▶ [EXTRACT TO READ]
[START]
Andrew Vesey, the head of Australia utility AGL Energy says that technologies in the electricity sector are changing so quickly that he not sure what the business model for the sector will turn out to be.

Vesey, in Paris to attend functions associated with the UN-sponsored climate negotiations, said technologies were getting smaller and smaller. And it will be up to the customer to shape how the energy industry evolves.

veseyHe said new business models will evolve, which will be largely based on how customers respond to new technologies – such as rooftop solar, battery storage and the “internet of things”, and the value chains these create.

“We have to have new business models to adapt to these new technologies,” Vesey said.

“I don’t know what they are yet. That’s the challenge we have, and that’s where innovation comes from. (We know) it’s going to be different.

Vesey said he already had to adapt the business model of the group once, following the purchase of its huge portfolio of coal-fired power stations under his predecessor Michael Fraser.

“When I first heard of this job, I looked at what AGL was and it said Australia’s largest owner and operator of renewable energy. By the time I got down here it was the country’s biggest emitter.
[END]
▶ [STATED TASK]
Continue the article about AGL Energy's chief executive and the electricity sector's changing business model, starting after its last sentence.

▶ [DATA SHOWN]
[START]
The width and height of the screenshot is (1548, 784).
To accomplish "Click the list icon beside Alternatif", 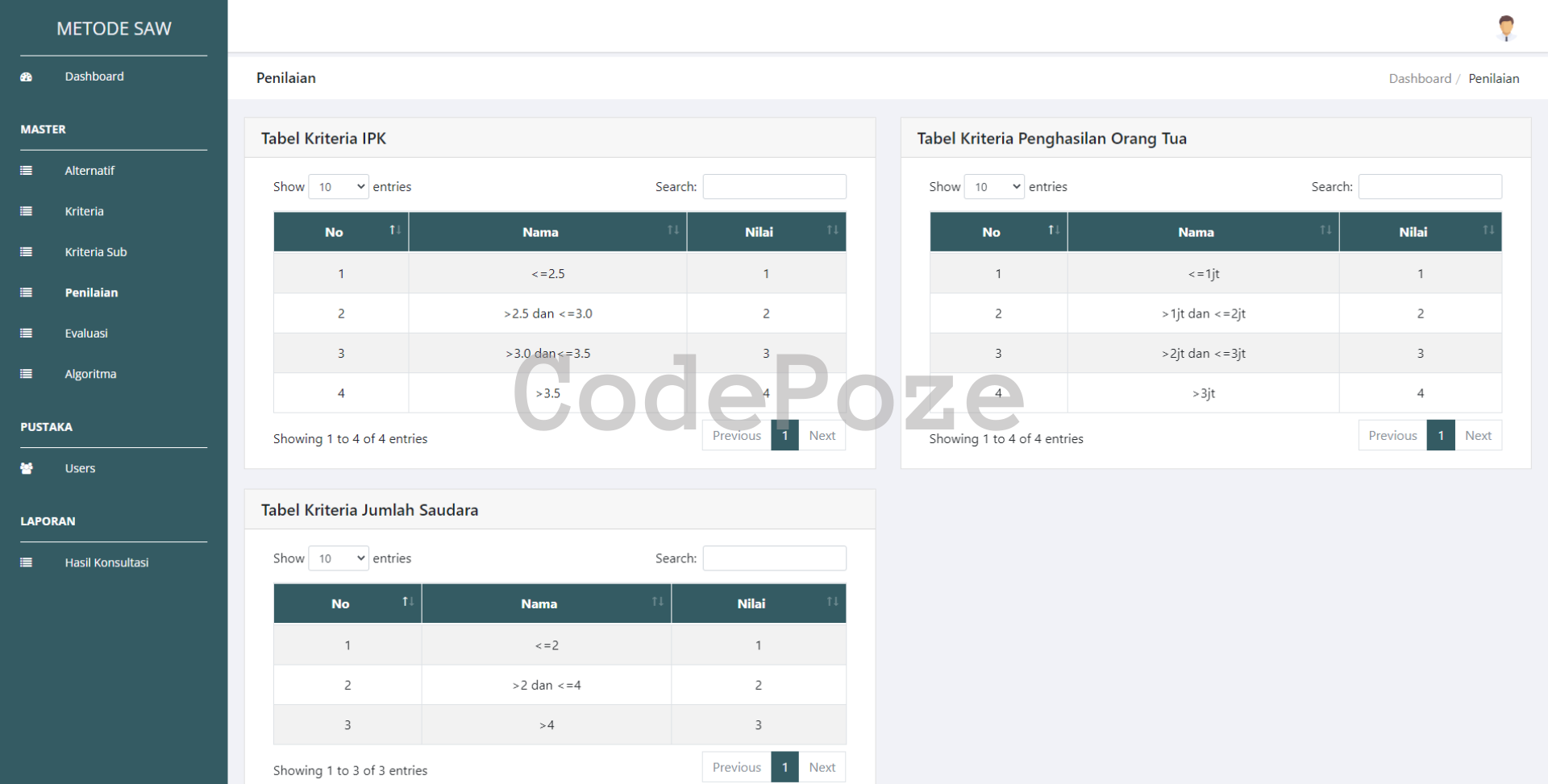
[END]
▶ [TASK RESULT]
“So the first challenge I had when coming down here was in de-risking that portfolio.”

Vesey is now looking at the consumer end of the market. He has created a New Energy division that ranks equally – although not yet in revenues or profits – with its established generation and retailing businesses.

It is looking at a range of new technologies – rooftop solar, battery storage, electric vehicles, and smart controls – and already has three different battery configurations now out in the market, and is exploring the smart meter market.

“We haven’t yet caught up with the consumer market,” he said, later adding that it was not clear exactly what the consumer wanted to get out of these technologies.

One offering he flagged was the creation of a “virtual power plant”, that would allow the aggregated output of 1,000 homes with batter storage (and presumably solar) that could be controlled and shared, and sold.

“The question is how the consumer can get involved in that. That is what we are trying to move to. That where we have to create.”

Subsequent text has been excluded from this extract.